Written by Michael Larabel in Display Drivers on 17 February 2010 at 03:00 AM EST. Page 3 of 3. 29 Comments.

Unreal Tournament 2004 is playable with both NVIDIA graphics cards tested using the open-source Gallium3D driver.

Lastly are the results from Warsow. Neither the 8600GTS nor 9800GTX was playable with this free software game when using the current Nouveau driver stack. When running Warsow at 1920 x 1080, the GeForce 9800GTX was 15x faster with the NVIDIA 195.36.03 beta driver than using the open-source Nouveau driver that uses the Gallium3D driver architecture.

While the Nouveau Gallium3D driver is not nearly as fast as NVIDIA's proprietary graphics driver, it's good to just see the Nouveau 3D driver working and being easy to get going by just installing a single RPM package. We would not be surprised if this Gallium3D driver is actually installed by default with the Fedora 14 release later this year. The Nouveau driver still has a ways to go in polishing up its 3D support for all NVIDIA graphics cards and particularly the very latest GPUs on the market, but they are starting to make great headway and after years of work, the driver is entering a usable state by normal Linux desktop users. Once this driver matures some more its performance will likely improve and other issues worked out (such as the NV84 8600GTS outperforming the NV92 9800GTX). For reference, the NVIDIA GeForce 8600GTS is currently retailing for around $50 USD while the GeForce 9800GTX has a street value of roughly $140.
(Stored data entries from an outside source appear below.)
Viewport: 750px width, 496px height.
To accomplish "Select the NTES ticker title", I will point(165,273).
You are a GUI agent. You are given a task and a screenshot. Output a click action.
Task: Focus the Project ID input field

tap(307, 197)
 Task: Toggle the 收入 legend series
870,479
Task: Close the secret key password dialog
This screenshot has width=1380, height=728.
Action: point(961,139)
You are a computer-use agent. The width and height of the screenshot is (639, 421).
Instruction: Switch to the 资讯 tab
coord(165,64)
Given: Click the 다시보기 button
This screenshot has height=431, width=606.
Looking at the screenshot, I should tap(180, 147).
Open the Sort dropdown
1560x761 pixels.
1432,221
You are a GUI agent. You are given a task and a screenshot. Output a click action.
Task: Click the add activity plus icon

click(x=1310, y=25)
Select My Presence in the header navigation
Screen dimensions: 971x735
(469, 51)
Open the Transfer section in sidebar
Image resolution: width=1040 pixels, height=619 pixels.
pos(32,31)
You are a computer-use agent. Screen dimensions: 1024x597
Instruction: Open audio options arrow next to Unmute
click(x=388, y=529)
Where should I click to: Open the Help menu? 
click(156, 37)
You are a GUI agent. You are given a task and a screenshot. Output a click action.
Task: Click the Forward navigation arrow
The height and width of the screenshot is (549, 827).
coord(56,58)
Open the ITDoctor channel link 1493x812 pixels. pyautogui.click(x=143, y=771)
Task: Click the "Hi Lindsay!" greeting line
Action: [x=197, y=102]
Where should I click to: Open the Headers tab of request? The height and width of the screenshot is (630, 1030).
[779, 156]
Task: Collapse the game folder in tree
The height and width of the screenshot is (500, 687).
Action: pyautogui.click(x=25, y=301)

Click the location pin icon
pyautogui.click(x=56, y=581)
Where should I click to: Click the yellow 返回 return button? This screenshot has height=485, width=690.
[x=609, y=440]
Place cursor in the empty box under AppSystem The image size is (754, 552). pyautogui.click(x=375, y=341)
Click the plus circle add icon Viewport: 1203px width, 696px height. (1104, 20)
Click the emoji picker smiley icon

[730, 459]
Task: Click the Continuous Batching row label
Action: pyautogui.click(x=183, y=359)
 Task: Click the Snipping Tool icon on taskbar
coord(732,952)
At this point if you have a mid to high-end NVIDIA graphics card the Gallium3D driver from Nouveau should work and allow you to run Compiz or play ioquake3-type games at a modest speed. Though if you are looking for the best performance or are wanting to play newer titles like Enemy Territory: Quake Wars or Prey, you will need to stick to the binary blob for the time being. As the Fedora 13 release nears and the Nouveau driver stack matures, we will be back with more Gallium3D benchmarks from a wider assortment of NVIDIA graphics cards and comparative numbers to the open-source drivers for ATI and Intel hardware. While the software stack is vastly different, we have published open-source ATI R600/700 3D benchmarks from the same Core i3 system with a variety of Radeon HD 2000/3000/4000 graphics cards.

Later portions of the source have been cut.